## Excerpt provided
Thursday, December 27, 2007

St John's Day

St John's wine is blessed today. The story goes that someone tried to murder St John the Apostle with some poisoned wine but it did him no harm. So wine is blessed in his honour, and according to this site, some sugar or other spices can be added to make a punch for the family.

Mr Miles, however, in his "Christmas in Ritual and Tradition" is being something of a killjoy on this one. Herewith his entire section on St John's Day:


An ecclesiastical adaptation of a pagan practice may be seen in the Johannissegen customary on St. John's Day in many parts of Catholic Germany and Austria. A quantity of wine is brought to church to be blessed by the priest after Mass, and is taken away by the people to be drunk at home. There are many popular beliefs about the magical powers of this wine, beliefs which can be traced back through at least four centuries. In Tyrol and Bavaria it is supposed to protect its drinker from being struck by lightning, in the Rhenish Palatinate it is drunk in order that the other wine a man possesses may be kept from injury, or that next year's harvest may be good. In Nassau, Carinthia, and other regions some is poured into the wine-casks to preserve the precious drink from harm, while in Bavaria some is kept for use as medicine in sickness. In Syria [sic; surely he means "Styria"?] St. John's wine is said to keep the body sound and healthy, and on this day even babes in the cradle are made to join in the family drinking.

## Your tasks
1. Can you copy the St. John's Day post word for word, starting with "Thursday, December 27, 2007" and going on through "for the family."?
2. What comes next in the St. John's Day post after its final sentence? Write the continuation.
The lines after this have no connection to the St. John's Day post.

## Given material
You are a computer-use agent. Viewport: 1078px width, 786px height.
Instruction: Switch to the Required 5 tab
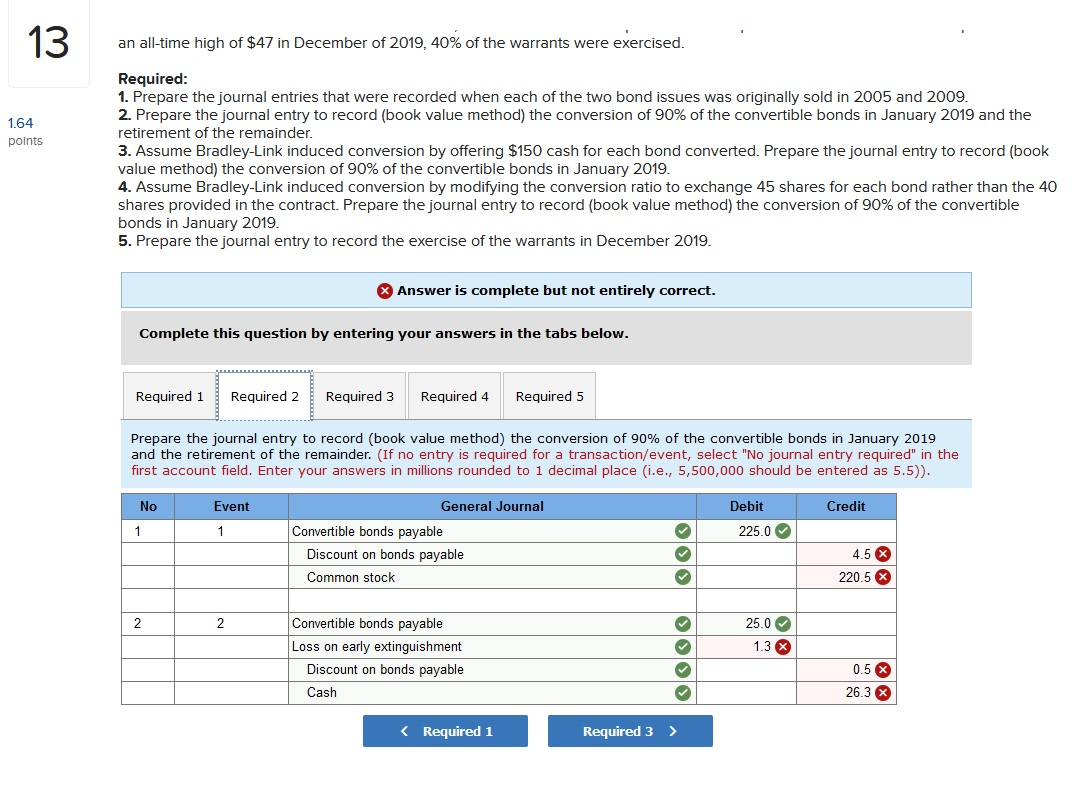[549, 396]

## Activity answers
1.
Thursday, December 27, 2007

St John's Day

St John's wine is blessed today. The story goes that someone tried to murder St John the Apostle with some poisoned wine but it did him no harm. So wine is blessed in his honour, and according to this site, some sugar or other spices can be added to make a punch for the family.

2.
It appears that in the sixteenth and seventeenth centuries there was a great drinking on St. John's Day of ordinary, as well as consecrated, wine, often to excess, and scholars of that time seriously believed that Weihnacht, the German name for Christmas, should properly be spelt Weinnacht. The Johannissegen, or Johannisminne as it was sometimes called, seems, all things considered, to be a survival of an old wine sacrifice like the Martinsminne. That it does not owe its origin to the legend about the cup of poison drunk by St. John is shown by the fact that a similar custom was in old times practised in Germany and Sweden on St. Stephen's Day.


Hmmpf. Well, I don't think it's shown by that at all. Nevertheless, kind of interesting.